(Stored data)
_ _ _

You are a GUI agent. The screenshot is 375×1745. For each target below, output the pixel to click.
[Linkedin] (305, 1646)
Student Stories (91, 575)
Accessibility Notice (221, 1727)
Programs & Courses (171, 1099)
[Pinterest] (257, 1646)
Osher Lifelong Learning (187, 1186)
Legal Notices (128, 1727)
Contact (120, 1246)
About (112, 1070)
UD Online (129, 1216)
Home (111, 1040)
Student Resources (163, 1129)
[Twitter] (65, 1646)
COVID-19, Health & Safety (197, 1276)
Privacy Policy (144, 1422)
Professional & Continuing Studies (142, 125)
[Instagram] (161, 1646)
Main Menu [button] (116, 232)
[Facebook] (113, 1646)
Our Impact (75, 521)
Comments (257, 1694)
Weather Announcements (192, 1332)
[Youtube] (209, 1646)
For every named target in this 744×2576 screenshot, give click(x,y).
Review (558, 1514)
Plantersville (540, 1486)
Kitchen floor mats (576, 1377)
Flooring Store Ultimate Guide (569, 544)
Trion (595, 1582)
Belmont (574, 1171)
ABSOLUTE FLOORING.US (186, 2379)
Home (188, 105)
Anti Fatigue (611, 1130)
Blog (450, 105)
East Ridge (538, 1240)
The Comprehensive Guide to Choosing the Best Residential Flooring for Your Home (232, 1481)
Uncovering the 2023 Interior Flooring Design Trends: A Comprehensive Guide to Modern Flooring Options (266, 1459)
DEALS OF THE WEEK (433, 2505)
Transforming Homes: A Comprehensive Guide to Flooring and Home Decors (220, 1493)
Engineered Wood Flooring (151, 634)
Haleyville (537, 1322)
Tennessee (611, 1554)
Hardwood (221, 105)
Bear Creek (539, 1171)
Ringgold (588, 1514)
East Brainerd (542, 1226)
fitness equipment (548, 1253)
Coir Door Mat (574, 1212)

_ _ _

** ACTIVITY **
Every record must be given again exactly as it was written.

** ANSWER FOR THE TASK **
You are a GUI agent. The screenshot is 375×1745. For each target below, output the pixel to click.
[Linkedin] (305, 1646)
Student Stories (91, 575)
Accessibility Notice (221, 1727)
Programs & Courses (171, 1099)
[Pinterest] (257, 1646)
Osher Lifelong Learning (187, 1186)
Legal Notices (128, 1727)
Contact (120, 1246)
About (112, 1070)
UD Online (129, 1216)
Home (111, 1040)
Student Resources (163, 1129)
[Twitter] (65, 1646)
COVID-19, Health & Safety (197, 1276)
Privacy Policy (144, 1422)
Professional & Continuing Studies (142, 125)
[Instagram] (161, 1646)
Main Menu [button] (116, 232)
[Facebook] (113, 1646)
Our Impact (75, 521)
Comments (257, 1694)
Weather Announcements (192, 1332)
[Youtube] (209, 1646)
For every named target in this 744×2576 screenshot, give click(x,y).
Review (558, 1514)
Plantersville (540, 1486)
Kitchen floor mats (576, 1377)
Flooring Store Ultimate Guide (569, 544)
Trion (595, 1582)
Belmont (574, 1171)
ABSOLUTE FLOORING.US (186, 2379)
Home (188, 105)
Anti Fatigue (611, 1130)
Blog (450, 105)
East Ridge (538, 1240)
The Comprehensive Guide to Choosing the Best Residential Flooring for Your Home (232, 1481)
Uncovering the 2023 Interior Flooring Design Trends: A Comprehensive Guide to Modern Flooring Options (266, 1459)
DEALS OF THE WEEK (433, 2505)
Transforming Homes: A Comprehensive Guide to Flooring and Home Decors (220, 1493)
Engineered Wood Flooring (151, 634)
Haleyville (537, 1322)
Tennessee (611, 1554)
Hardwood (221, 105)
Bear Creek (539, 1171)
Ringgold (588, 1514)
East Brainerd (542, 1226)
fitness equipment (548, 1253)
Coir Door Mat (574, 1212)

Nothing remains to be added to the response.